On top of recycling building materials, the costumes of "The Green Knight" were also vegan. That's right, "The Green Knight" was one seriously green production. All of the costumes were made from faux fur and faux leather, which turned out to be an interesting problem for costume designer Malgosia Turzanska:

"I started looking at fake furs and fake leathers and realized that a lot of fake leather or faux leather, and a lot of fake fur is just made from plastic. So yes, it is cruelty-free, but it's terrible for the environment. So I started researching bizarre new, for me at least, materials like mycoleather, for example, which is made of fungus. And it has the texture of leather, or the texture of suede really."

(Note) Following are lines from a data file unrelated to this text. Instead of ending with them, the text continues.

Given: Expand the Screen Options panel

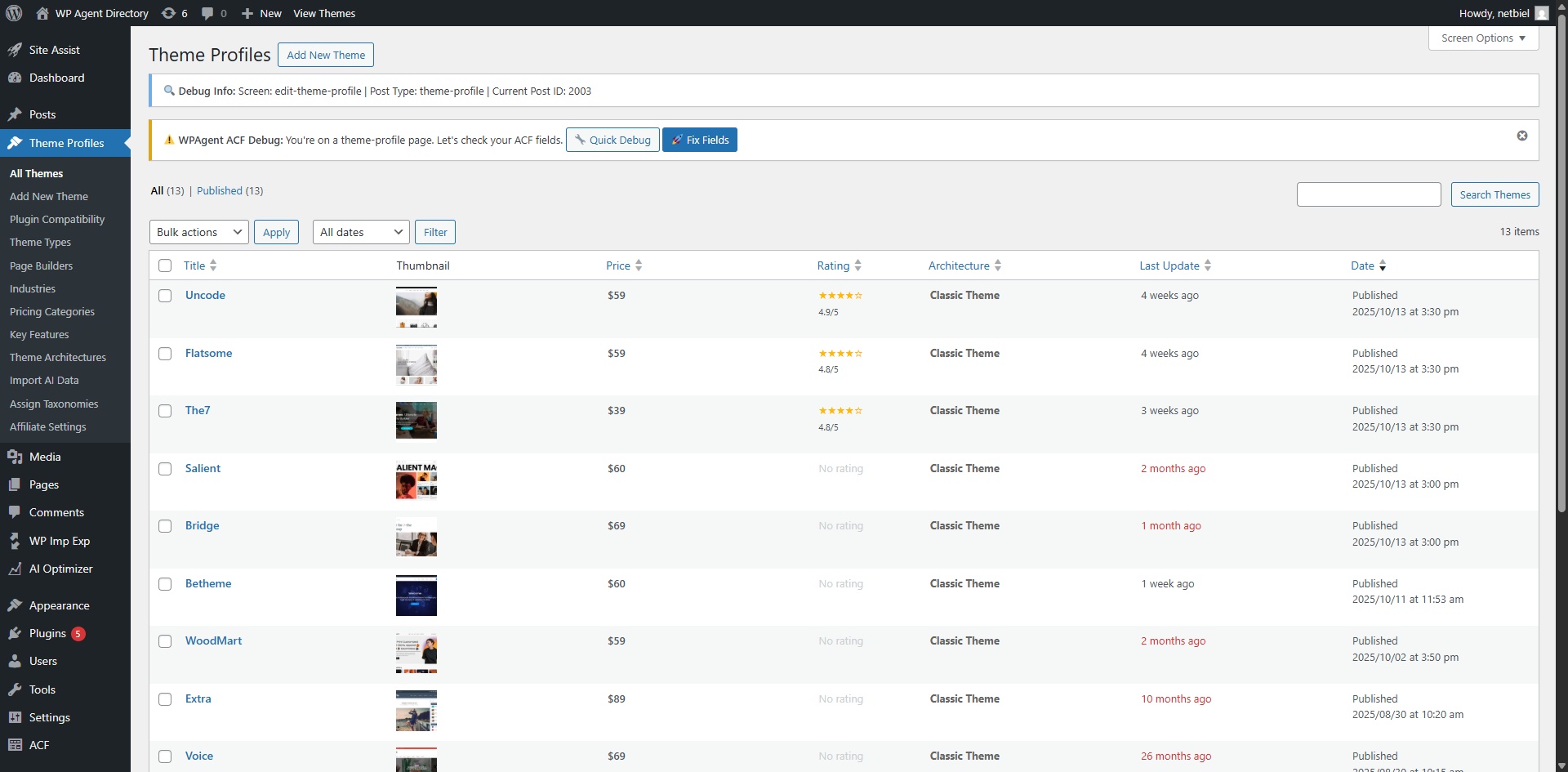Looking at the screenshot, I should (x=1483, y=38).
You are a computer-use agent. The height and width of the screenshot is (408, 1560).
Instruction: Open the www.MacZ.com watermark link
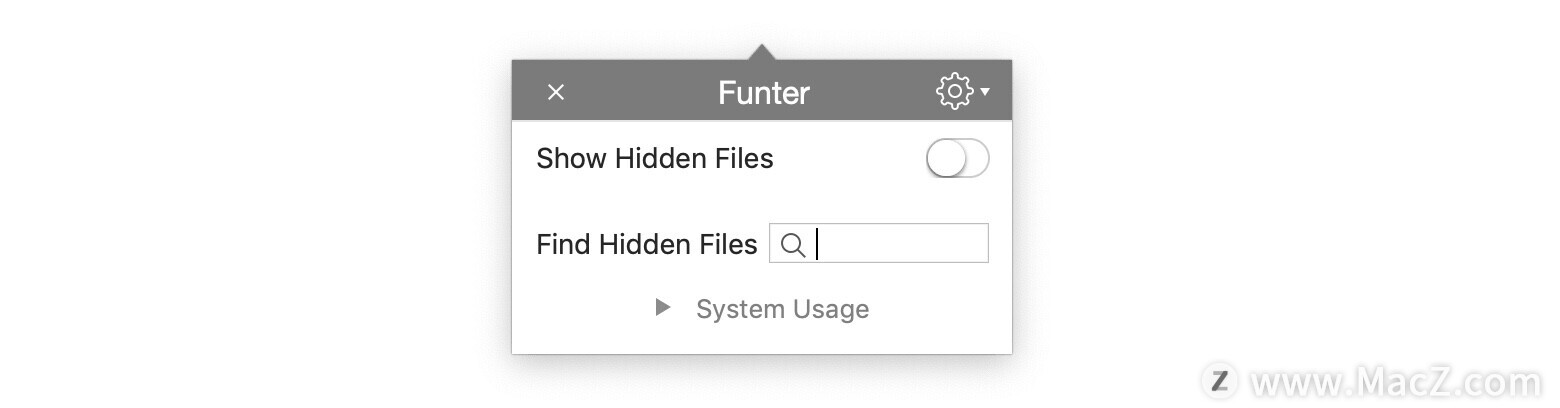tap(1396, 382)
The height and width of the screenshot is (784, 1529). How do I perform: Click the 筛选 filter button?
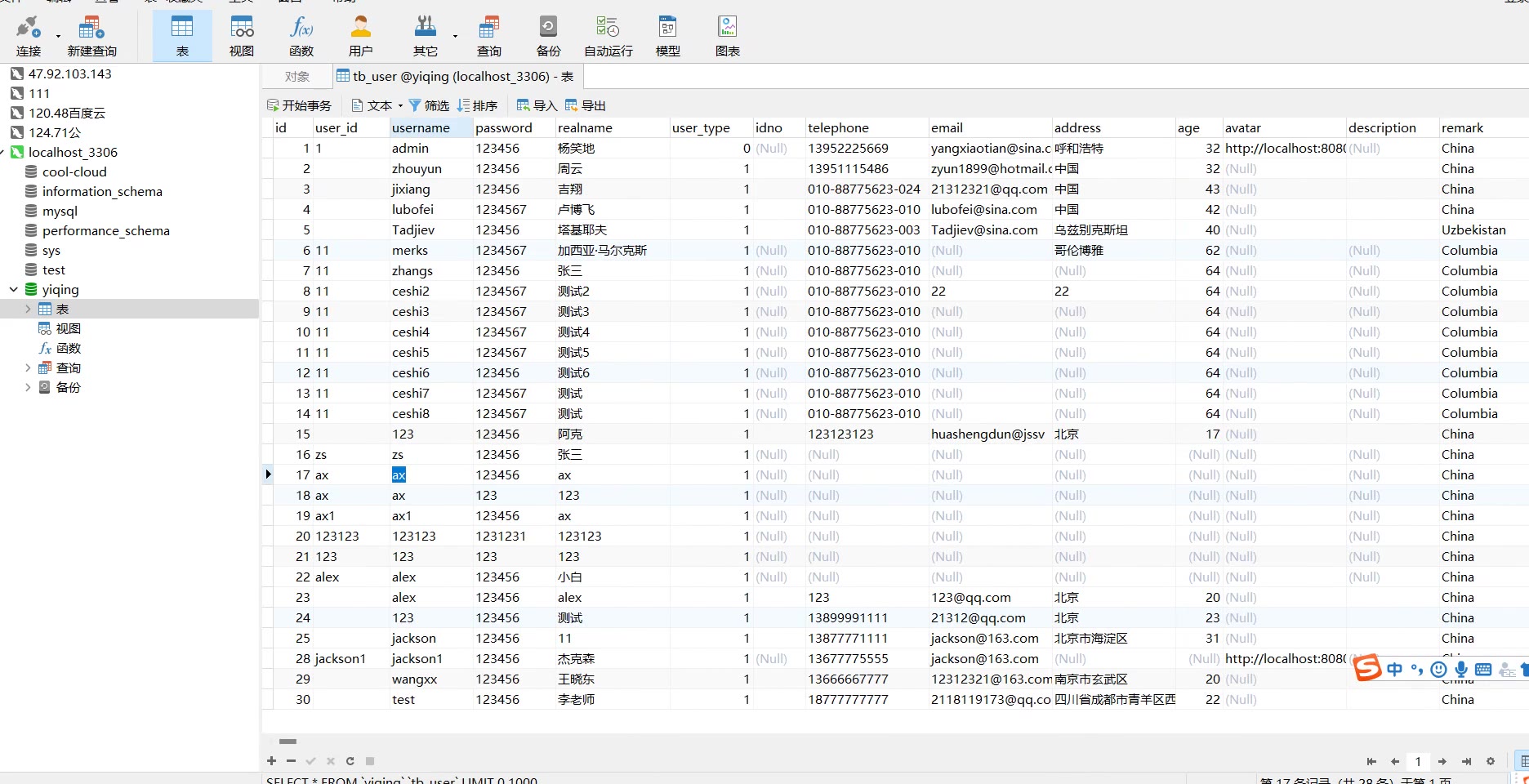point(429,105)
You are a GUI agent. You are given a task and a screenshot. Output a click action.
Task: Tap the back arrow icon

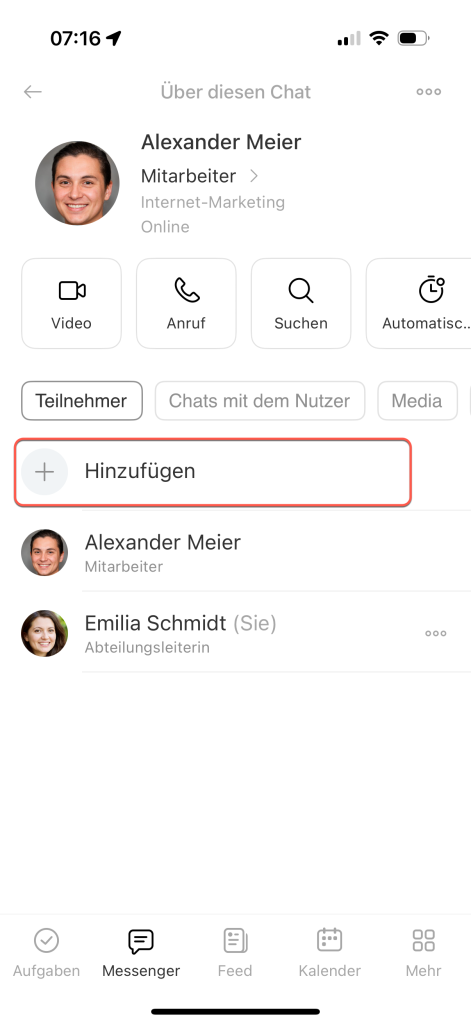(33, 92)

That's right, leather made out of mushrooms. They also coated fabric in clay and cracked it to get an "elephant leg" texture, used coconut leather, and created clothes from "bark cloth."

"The material that I think I'm the most excited about is bark-cloth," Turzanka said. "It looks less like leather and more like wool felt. And it's fibers of just tree bark, mushed together and it's a material that has been used especially in Africa for hundreds and hundreds of years."

Patel was taken aback by the sheer variety of fabrics, accessories, and more that Turzanka was able to find.

"She sourced materials from all over the world," Patel marveled.

The Shooting Location was Already a Part of Arthurian Film History

If all of those beautiful castles, forests, and landscapes look familiar, that's probably because "The Green Knight" was shot in a fairly famous filming location. They primarily filmed in County Whitlow, Ireland, where Stanley Kubrick shot his historical epic "Barry Lyndon." Perhaps more importantly, it was also the shooting location for John Boorman's "Excalibur," possibly the most famous King Arthur film adaptation to date.

Director of Photography Andrew Droz Palermo was thrilled with the locations, joking that "it's hard to point a camera in the wrong direction" because of its incredible natural beauty.

They used as little green screen or digital editing as possible for the locations, mostly just removing the modern towns that have cropped up around the medieval castles where they filmed. 

One location that seemed almost miraculous was the green chapel, where Gawain faces down the Green Knight. The team thought they would have to build a set from scratch to get Lowery's vision correct, but they found an abandoned building that worked perfectly, down to the vines and weeds that had taken over.

The First Castle Stand-In Was Made of LEGOs

The VFX featurette shows off the impressive visual effects work that went into making "The Green Knight" a visual smorgasbord. It's fascinating to watch the layers of plates that went into some of the bigger effects, like Gawain's fiery crown or the initial Green Knight beheading, because you can see just how much work went into creating the practical parts of the effects first. 

Nicholas Ashe Bateman, visual effects supervisor with Maere Studios, said that he was heavily inspired by old Hollywood matte paintings and was going out of his way to recreate those using whatever tools he had available. 

"The top line is not 'should we do it digitally or do it practically'," he said. "It's 'what do we want to do?'"

That kind of imaginative thinking led to Lowery sending Bateman a video filmed on his iPhone to demonstrate how he wanted a specific shot tracking down the castle to look. The castle in his video? A LEGO playset. Every dream has to start somewhere. 

"The Green Knight" is available to rent or buy digitally or on 4k Blu-ray, Blu-ray, and DVD.